Taking Timing

In order to obtain performance metrics, we need to measure the execution time of the program under analysis. There are different approaches depending on the type of platform, as well as on the specific programming models used.

What Time?

One important thing to note is that we are usually not only interested in the total time elapsed between the program’s start and finish, but also in the execution time of specific parts of the program. For this reason, we need something more sophisticated than the Unix time command, which simply reports the total time taken to run a program from start to finish.

Another important point is that we are usually not interested in CPU time, because it does not include idle periods.
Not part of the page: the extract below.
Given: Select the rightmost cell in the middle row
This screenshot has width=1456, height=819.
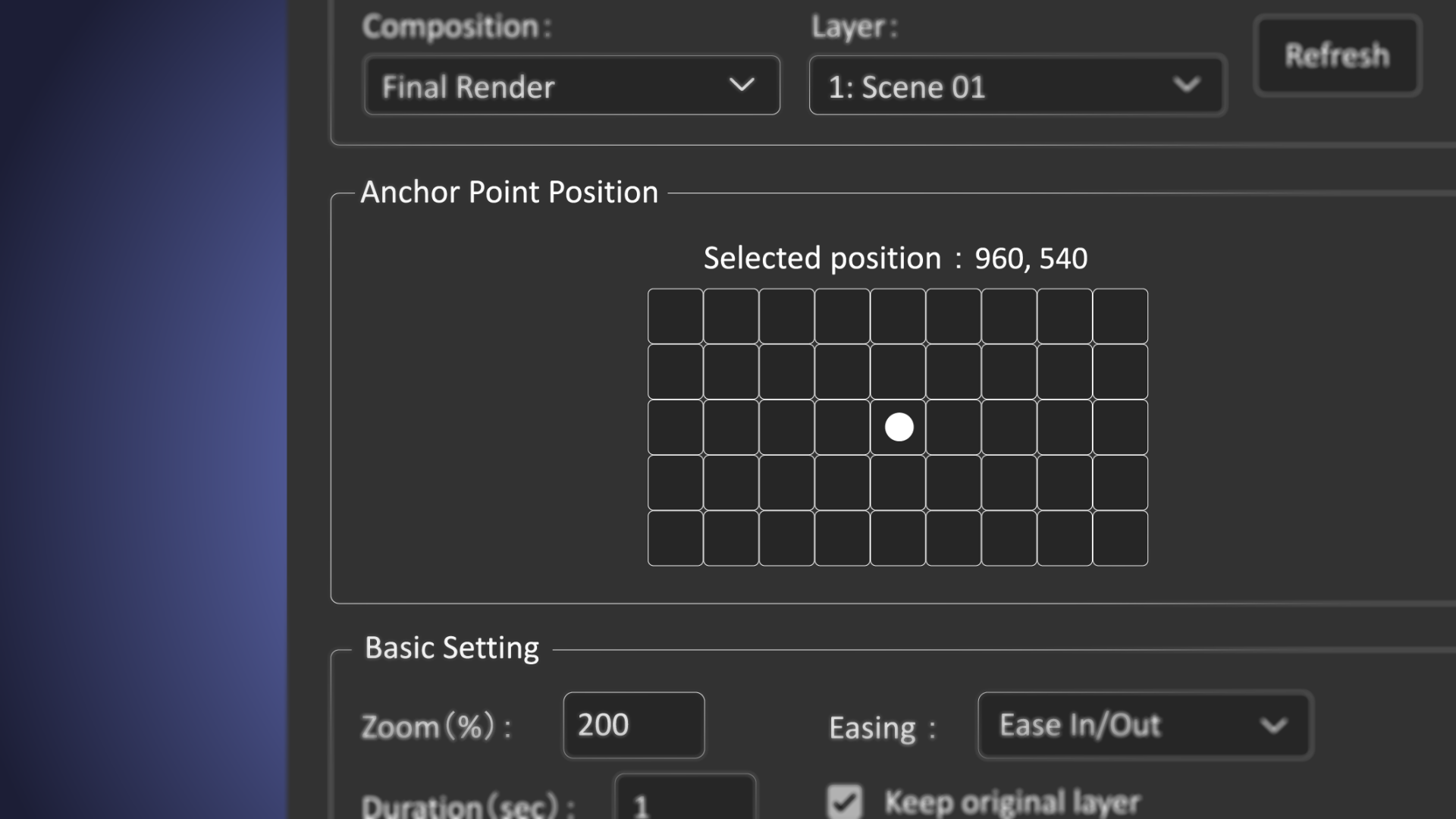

For instance, when an MPI process calls a receive function, it may have to wait for the corresponding send to be issued. This idle time is not accounted for as CPU time, but it must be included as part of the total parallel execution time when computing performance metrics.

For this reason, we usually consider the wall clock time, which is the elapsed real time between the start and end of the code section under analysis. The timing function used will depend on the programming model. For example MPI provides MPI_Wtime() and OpenMP provides omp_get_wtime().

The POSIX gettimeofday Function

To measure execution time in serial programs, as well as in MPI or OpenMP programs, a very useful POSIX function is gettimeofday(), which returns the number of microseconds that have elapsed since a fixed point in time (as seen in an earlier section of this course). Being a standard POSIX function, it is portable and works on any Linux/Unix system without depending on MPI, OpenMP, or any high-level libraries. This makes it especially useful for measuring the execution time of code that combines multiple programming models (e.g., MPI + OpenMP + serial). It also offers high resolution, returning time in microseconds.

The gettimeofday() function returns the number of microseconds elapsed since some point in the past, and is defined as:

#include <sys/time.h>
int gettimeofday(struct timeval * tv, struct timezone * tz);

The tv argument is a pointer to a struct timeval, defined as:

struct timeval {
    time_t tv_sec;     /* seconds */
    suseconds_t tv_usec; /* microseconds */
};

The tz argument is a pointer to a struct timezone, defined as:

struct timezone {
    int tz_minuteswest; /* minutes west of Greenwich */
    int tz_dsttime;     /* type of DST correction */
};

However, the use of the timezone structure is obsolete; the tz argument should normally be set to NULL.

To simplify its use—since the details of the syntax are not critical for the goals of this course—we will use the following code pattern to time a code section:

#include <sys/time.h>
struct timeval start_time, end_time;

gettimeofday(&start_time, NULL);

// << code section to measure >>

gettimeofday(&end_time, NULL);
print_times();
}

print_times()
{
    int total_usecs;
    float total_time;
    total_usecs = (end_time.tv_sec - start_time.tv_sec) * 1000000 +
                  (end_time.tv_usec - start_time.tv_usec);
    printf(" %.2f mSec \n", ((float) total_usecs) / 1000.0);
    total_time = ((float) total_usecs) / 1000000.0;
}

An important issue related to timing is the resolution of the timer function—that is, the unit of measurement. In this case, we consider microsecond resolution (10⁻⁶ seconds).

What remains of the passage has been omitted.